If you follow this structure for each of the decomposed components you want to manage separately with Terraform then they only need to agree on the environment names, and then (assuming you’ve constructed the object names consistently throughout, or used a separate shared data-only module to do centralize that) you’d apply the objects for a particular environment by switching into that directory and running Terraform in the usual way:

# (log in to Azure CLI, or get your credentials
# configured in some other suitable way.)
cd environments/prod
terraform init
terraform apply
1 Like

OK, I see where you were going with this now. I was viewing this through our current process (i.e. all setup in a release pipeline so things deploy to whatever environment is set in the terraform.workspace (e.g. dev, test or prod) and which branch the PR is made to). This logic here that you are suggesting would require us to make a bunch of changes for one minor process improvement. I’ll roll up my sleeves and play around with this but perhaps may just be cleaner to execute a script in the pipeline I’m thinking at this point.
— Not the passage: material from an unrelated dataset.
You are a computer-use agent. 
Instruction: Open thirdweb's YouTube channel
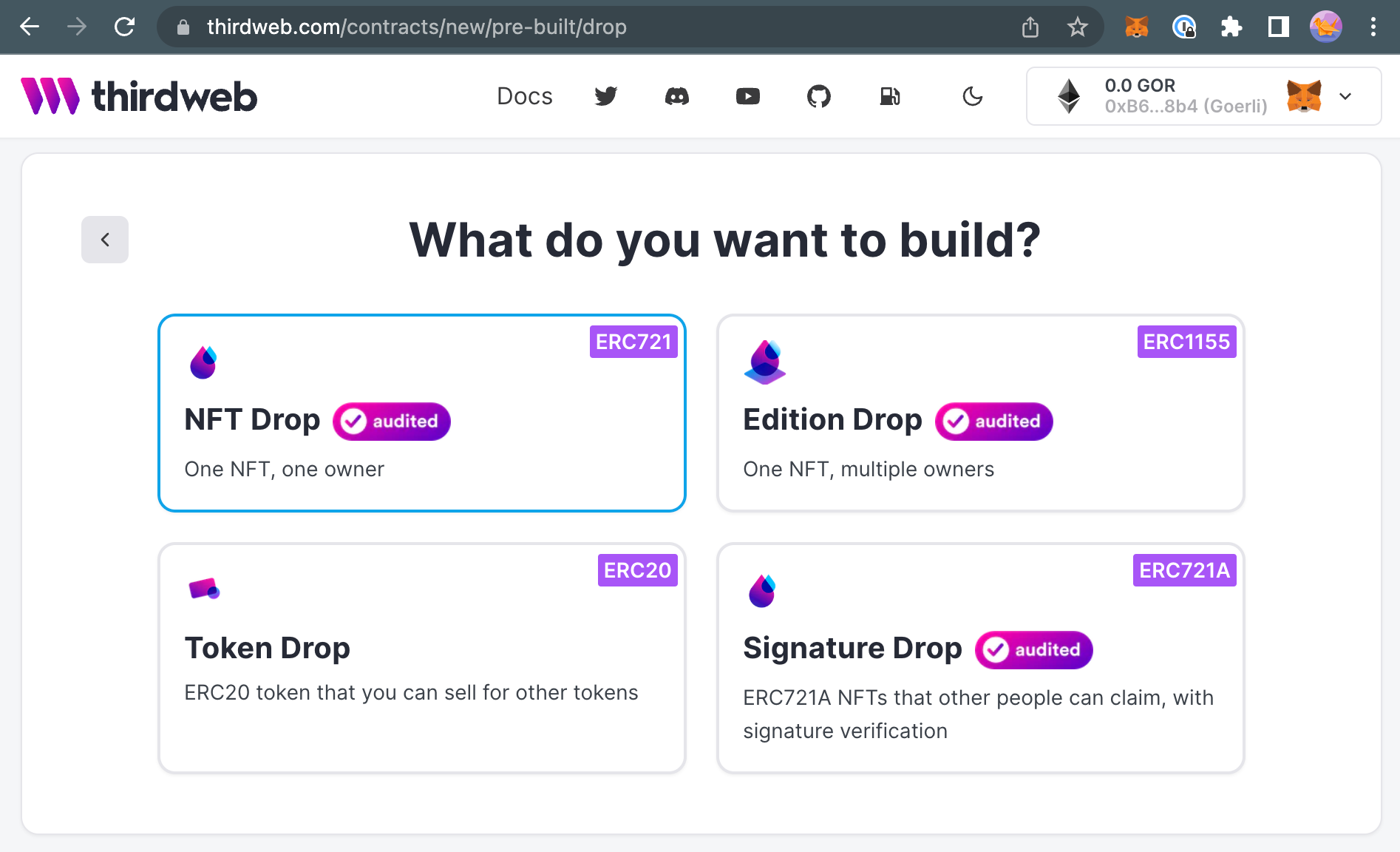[x=747, y=96]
I really do appreciate your perspective, feedback and assistance @apparentlymart!

If you are using terraform.workspace to represent environments then you can indeed use that in place of var.environment in my examples, and then use the workspace switching features to get a similar result with only a single configuration.

I didn’t recommend that here because in my experience it’s typically been a requirement for folks to use an entirely separate backend configuration for each environment, which workspaces are not designed to allow. There are more details on the relevant tradeoffs in When to use Multiple Workspaces; if you review those tradeoffs and decide that workspaces meet all of your needs then you can by all means use them!